The property contains a significant stretch of the Pond Branch watershed draining to the Potomac. The National Wetland Inventory indicates that the site features Freshwater Forested/Shrub wetlands along its mainstem stream.
This unique tract of land contains a forest of mature mixed deciduous and coniferous trees, including American beech, oak, tulip poplar, and hickory. Deciduous trees like oak, maple, and elm usually wow us during the fall season as their leaves change colors and shed annually. Coniferous trees like pine and redwoods have needles instead of leaves, hold their color in the fall, and use cones, not flowers, to spread their seeds.
Many common wildlife species depend on this property, including resident and migratory birds, red fox, Pileated woodpeckers, White-tailed deer, and more. Additionally, there is potential habitat onsite for two state-endangered species, the little brown bat and the tri-colored bat, which are federally listed as threatened species. The state-listed, threatened wood turtle habitat on the property also adds to the conservation importance of this valuable place.
“We were pleased to again work with Tom to realize his vision for protection of the land owns. His model of doing what’s good for business while understanding how important it is to conserve our natural world is one we hope others will move towards, said NVCT Executive Director Alan Rowsome. “Our world would be a better place if more people thought like and made the decisions Tom has made.”

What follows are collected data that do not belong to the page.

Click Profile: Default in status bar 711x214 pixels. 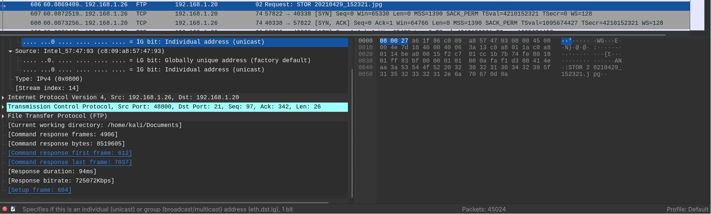(687, 209)
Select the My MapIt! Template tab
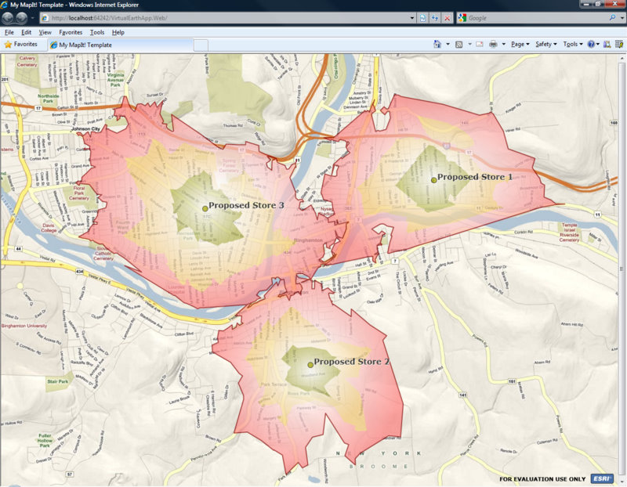Image resolution: width=627 pixels, height=487 pixels. (x=121, y=45)
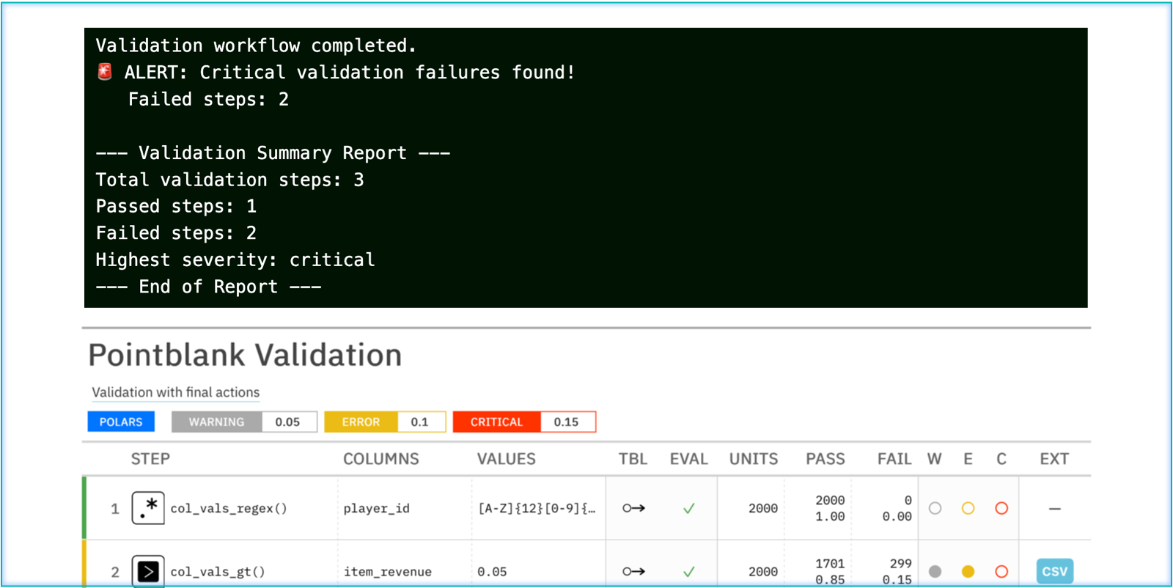Click the EVAL checkmark in the item_revenue row
Viewport: 1173px width, 588px height.
(x=688, y=571)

ABOUT NORTHERN VIRGINIA CONSERVATION TRUST
The Northern Virginia Conservation Trust (NVCT) is a regional, nonprofit land trust that forever conserves, manages, and advocates for land that has natural, historical, and cultural value to our Northern Virginia communities. NVCT works with conservation partners, local governments, and private landowners to preserve, restore and steward the land in Northern Virginia. Since its founding in 1994, NVCT has protected over 8,000 acres in urban and rural areas. To learn more, visit nvct.org and follow us on Twitter and Facebook.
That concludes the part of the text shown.